Inspiration

This post was inspired by Stack Overflow question Why does word2vec vocabulary length is different from the word vector length

I have read a number of word vector related papers and felt that this was something I should have been able to just answer. The problem was I couldn’t. So back to the research papers.

Before I was able to research, there was of course and answer. The problem was, I didn’t understand it very well. The clarifying edit helped, and it agreed with the second answer saying that the smaller vector size was largely to reduce computation and increase performance.

Increasing performance makes sense, but then there’s the follow up question, How does it pick what goes into the vector if it is not a relationship with all the other words in the vocabulary?

So, now back to the papers.

A Neural Probabilistic Language Model

Bengio et al starts right off in the introduction talking about the curse of dimensionality. That goes well with the performance points from the Stack Overflow answers. This should be easy.

In the section about the curse of dimensionality is the following:

The feature vector represents different aspects of the word: each word is associated with a point in a vector space. The number of features (e.g. m = 30, 60 or 100 in the experiments) is much smaller than the size of the vocabulary (e.g. 17,000).

In the calculations section, the feature vectors are represented by C a mapping from any element in the vocabulary to a real vector C(i). Each C(i) is a Real Number vector of size m. The problem is there is no mention about how C is created or how m is selected.

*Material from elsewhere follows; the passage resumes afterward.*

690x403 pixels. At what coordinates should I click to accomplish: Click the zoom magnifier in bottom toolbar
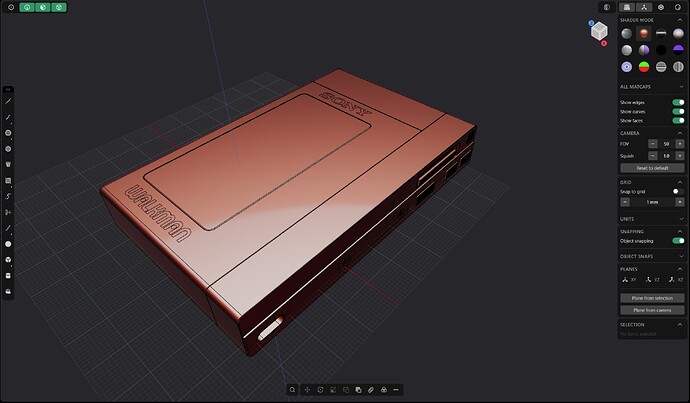tap(292, 390)
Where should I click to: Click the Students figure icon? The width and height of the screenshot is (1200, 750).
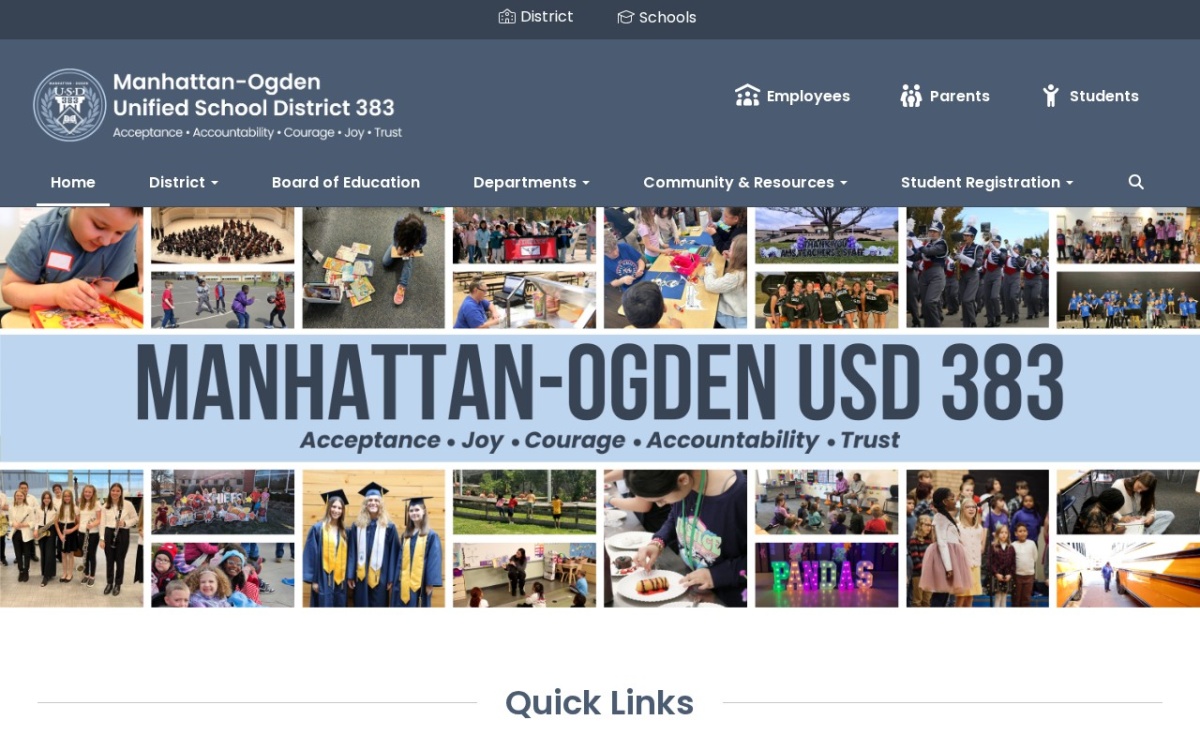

From Frequency to Meaning: Vector Space Models of Semantics

Turney and Pantel is a survey of the research of it’s time. Section 4 describes a number of techniques for improving the results of the word frequency matrix culminating with:

Deerwester et al. (1990) found an elegant way to improve similarity measurements with a mathematical operation on the term{document matrix, X, based on linear algebra. The operation is truncated Singular Value Decomposition (SVD), also called thin SVD.

Status

The initially calculated word vectors are the same size as the Vocabulary, but they are too large to be efficient both for training the neural networks and for general use.

Onto the word2vec paper (at least it’s the first result when searching for word2vec paper)

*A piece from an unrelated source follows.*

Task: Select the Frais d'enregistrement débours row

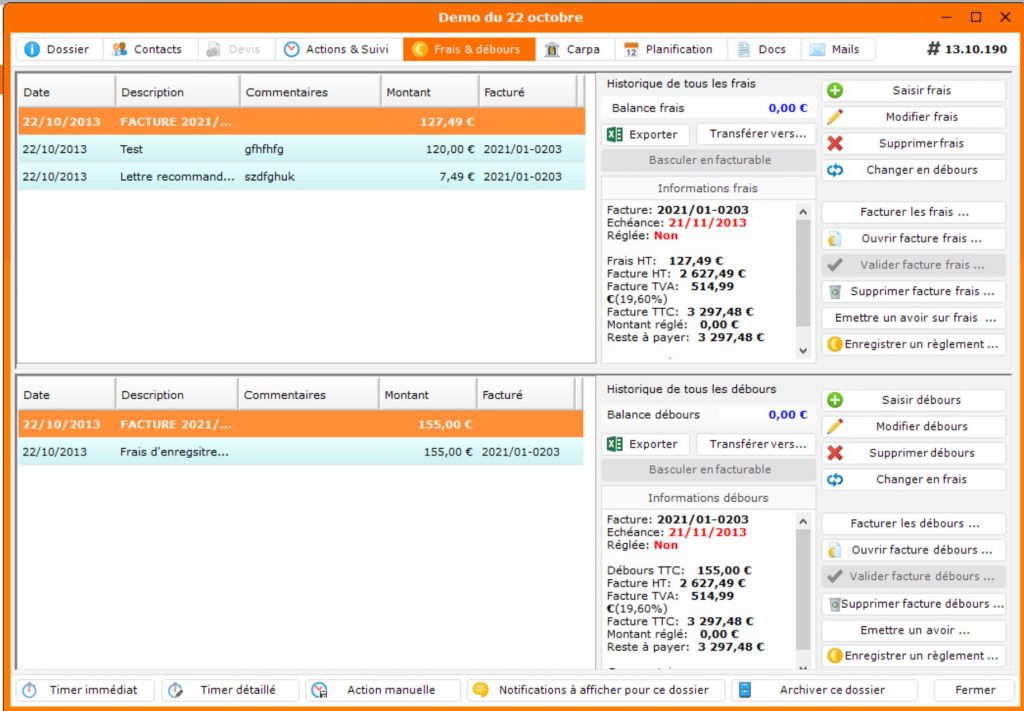Action: pyautogui.click(x=300, y=452)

Distributed Representations of Words and Phrases and their Compositionality

Mikolov et al

Unlike most of the previously used neural network architectures for learning word vectors, training of the Skip-gram model (see Figure 1) does not involve dense matrix multiplications.

Rather than build up the word vectors, condense them down, and use them to build model, word2vec builds the word vectors in the hidden layer of it’s neural network. This is a much more efficient process and any loss in quality is made up for by training on orders of magnitdue more data.

This also explains why deeplearning4j calls the parameter for the number of featuers in a word vector layerSize.

Alternatives

There is another way to pick the feature set. Know ahead of time what you want to study. Gigasquid chose the nouns in fairy tale books. A Probabilistic Model for Semantic Word Vectors pre-processes their input data, 50K movie reviews, to select out the features they want to study.

we build our dictionary by keeping the 20,000 most frequent unigram tokens without stop word removal.

Conclusions

The initial thoughts in the Stack Overflow question, word vector size and vocabulary size should be the same, is true but not practical. Initially, the vocabulary size vectors were built and then reduced, but word2vec is more efficient and builds a smaller size feature vector while it trains its neural network.

I have a new personal record for time spent researching a Stack Overflow question.